Des hommes armés ont attaqué un hôtel et abattu dimanche neuf alpinistes étrangers et leur guide. Les faits se sont produits dans un lieu reculé du nord du Pakistan, ont annoncé la police et des responsables de la sécurité pakistanais.

Les victimes sont des alpinistes; il s'agit de cinq Ukrainiens, trois Chinois et un Russe, et de leur guide pakistanais.

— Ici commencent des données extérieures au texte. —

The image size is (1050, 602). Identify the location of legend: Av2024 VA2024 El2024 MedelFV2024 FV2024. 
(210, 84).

Le Mouvement des talibans du Pakistan (TTP) a revendiqué l'attaque. Dans un appel téléphonique à l'AFP, un porte-parole du TTP, Ehsanullah Ehsan, a précisé que l'opération avait été menée par une faction jusqu'ici inconnue, "Junood ul-Hifa", pour venger la mort du numéro deux des talibans pakistanais, Wali ur-Rehman, tué en mai par un tir de drone américain

Récupérés par hélicoptère

Le Premier ministre Nawaz Sharif a promptement condamné ces assassinats. "De tels actes cruels et inhumains ne sauraient être tolérés et tous les efforts seront entrepris pour faire du Pakistan un lieu sûr pour les touristes", a déclaré dans un communiqué Newaz Sharif, entré en fonctions il y a quelques semaines seulement.

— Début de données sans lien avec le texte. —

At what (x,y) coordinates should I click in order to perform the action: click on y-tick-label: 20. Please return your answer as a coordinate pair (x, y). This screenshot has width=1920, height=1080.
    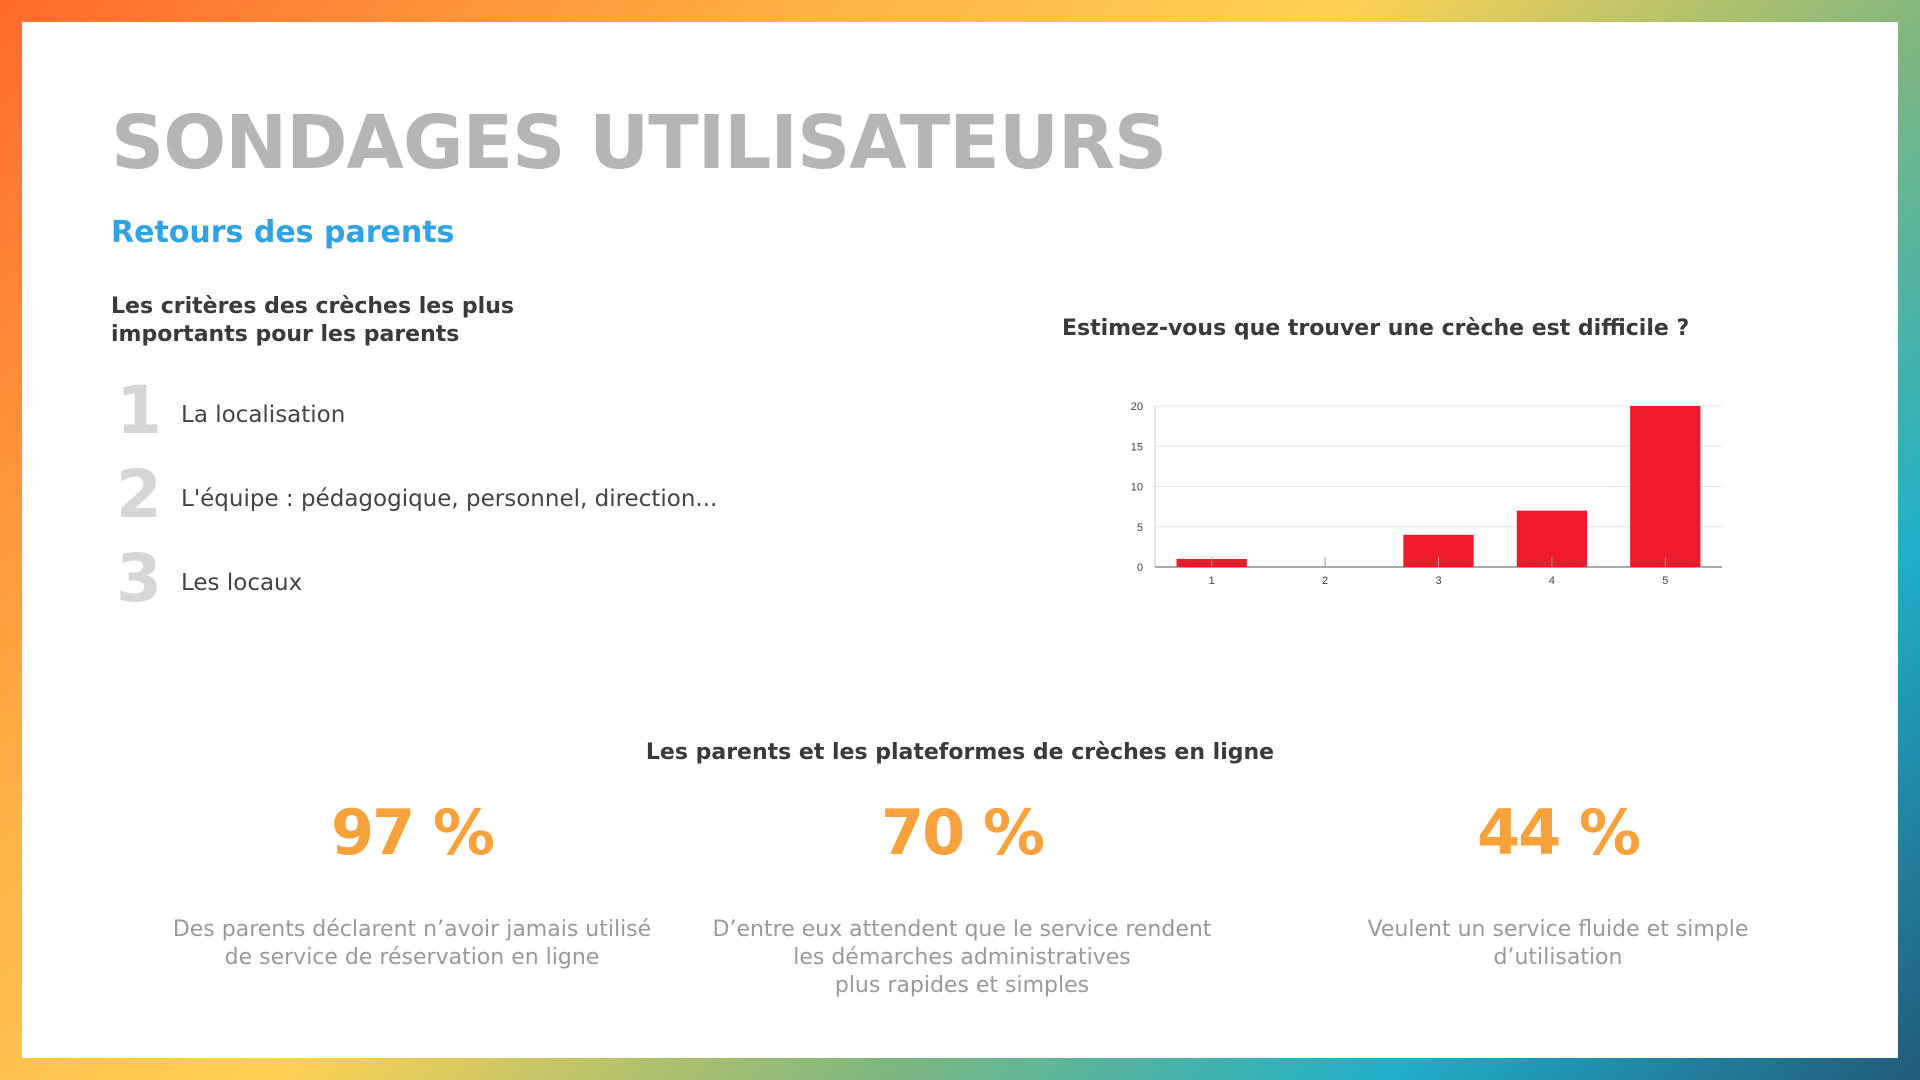
    Looking at the image, I should click on (1137, 407).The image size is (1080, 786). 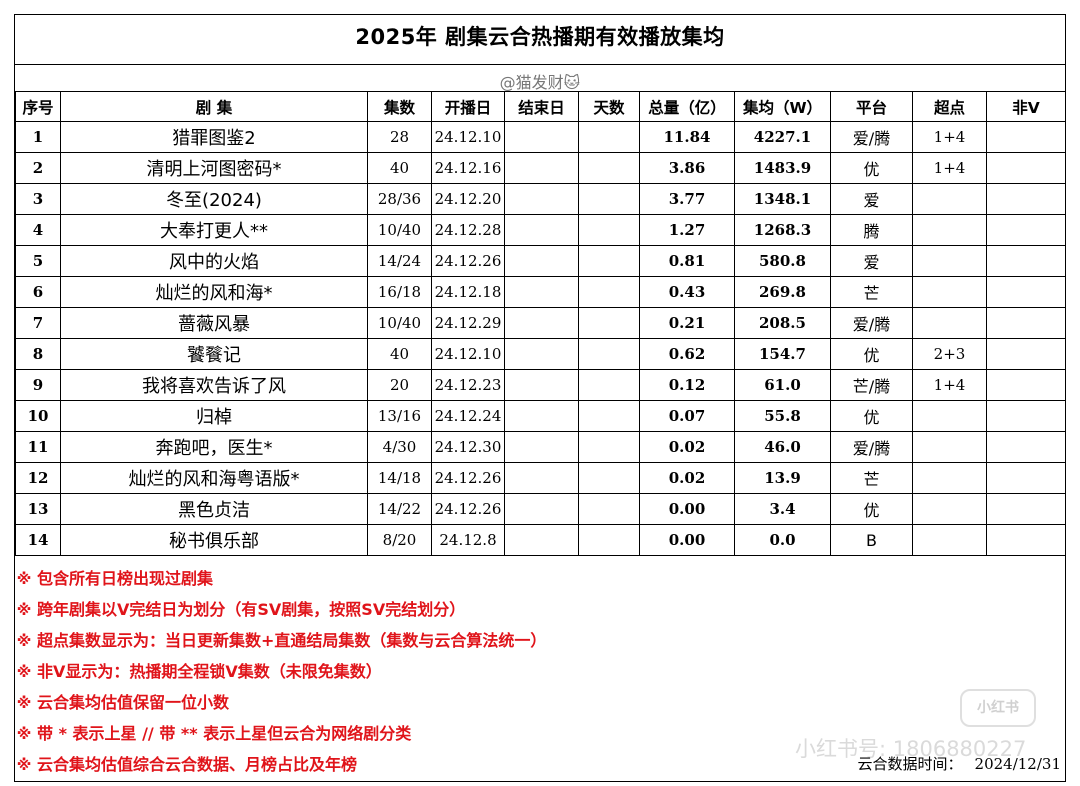 I want to click on col-header-days: 天数, so click(x=609, y=106).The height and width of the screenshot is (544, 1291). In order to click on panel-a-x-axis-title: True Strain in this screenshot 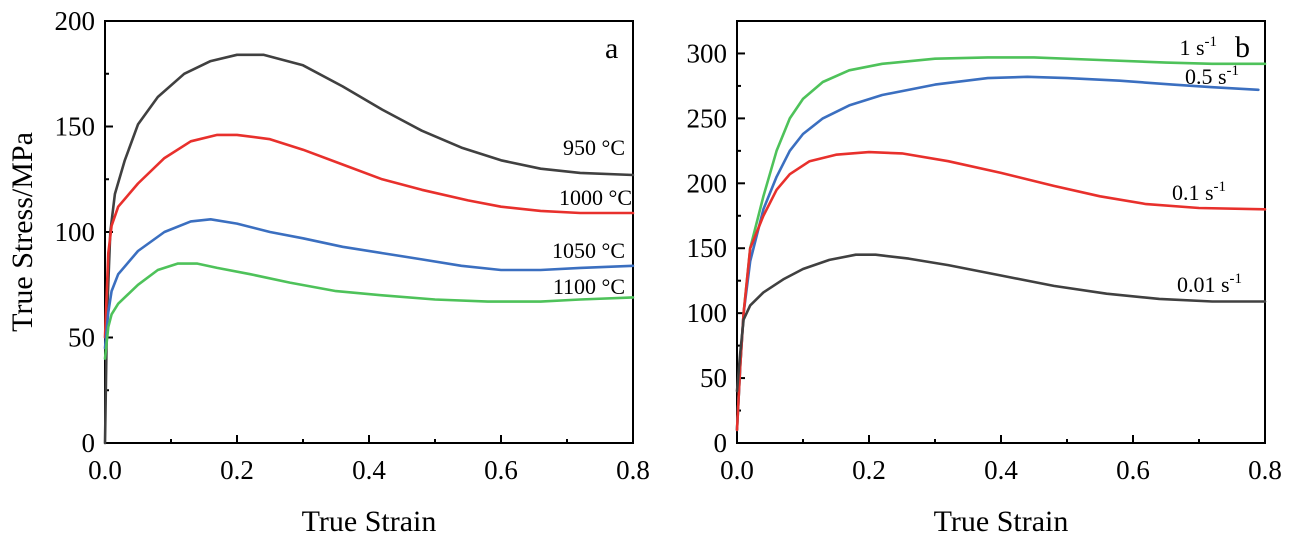, I will do `click(370, 522)`.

Selon les autorités locales, l'attaque qui n'a pas été revendiquée est survenue vers 22H00 samedi (minuit heure suisse). "Des hommes armés sont arrivés et ont ouvert le feu sur eux. Nous avons eu la confirmation qu'ils ont été tués", a-t-il ajouté.

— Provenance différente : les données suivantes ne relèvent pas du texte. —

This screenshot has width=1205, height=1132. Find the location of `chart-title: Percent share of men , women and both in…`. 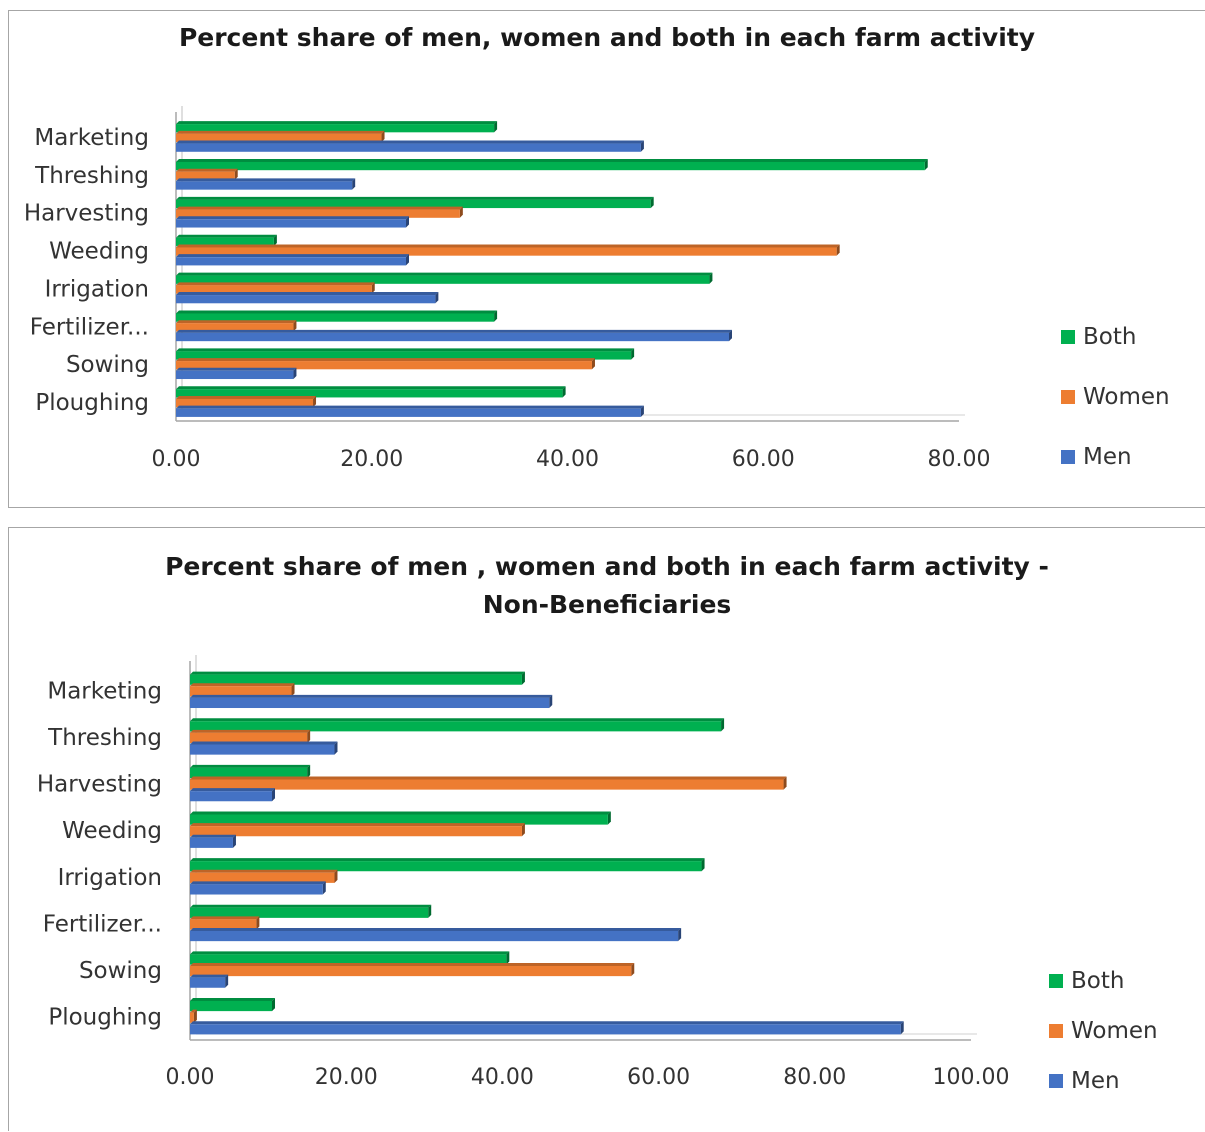

chart-title: Percent share of men , women and both in… is located at coordinates (607, 586).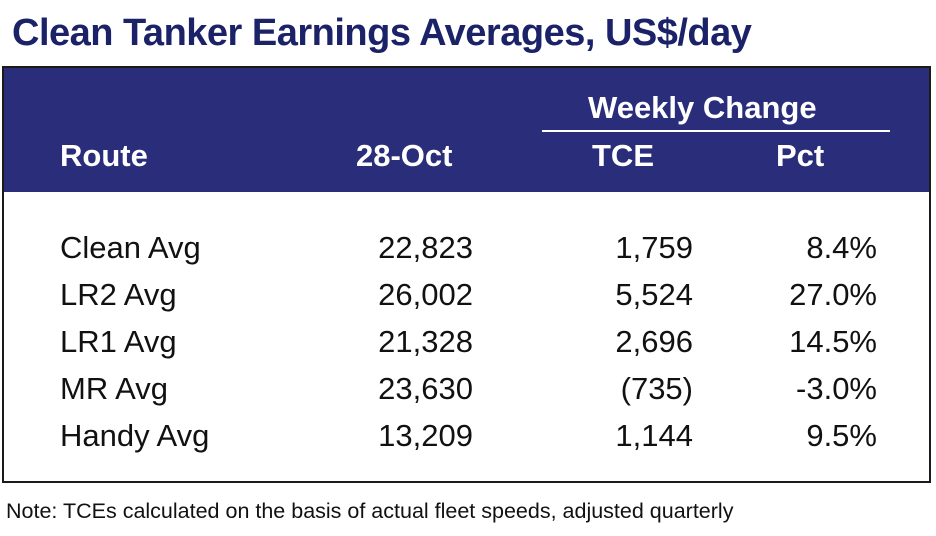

Un haut responsable du gouvernement a indiqué qu'un nombre important de forces de sécurité avaient été déployées sur place. "Etant donné que cette zone est très isolée, sans routes ni transports, leurs corps seront récupérés par hélicoptère", a-t-il expliqué.

Région épargnée

L'attaques est survenue dans un camp de base du Nanga Parbat, 9e sommet du monde (8126 mètres), dans le district de Diamer appartenant à la province du Gilgit-Baltistan (nord).

Cette région est épargnée par les attentats attribués aux insurgés islamistes, en guerre contre les autorités dont ils dénoncent l'alliance stratégique avec les Etats-Unis. Des centaines d'attentats qui ont tué plus de 6000 personnes depuis six ans à travers le pays.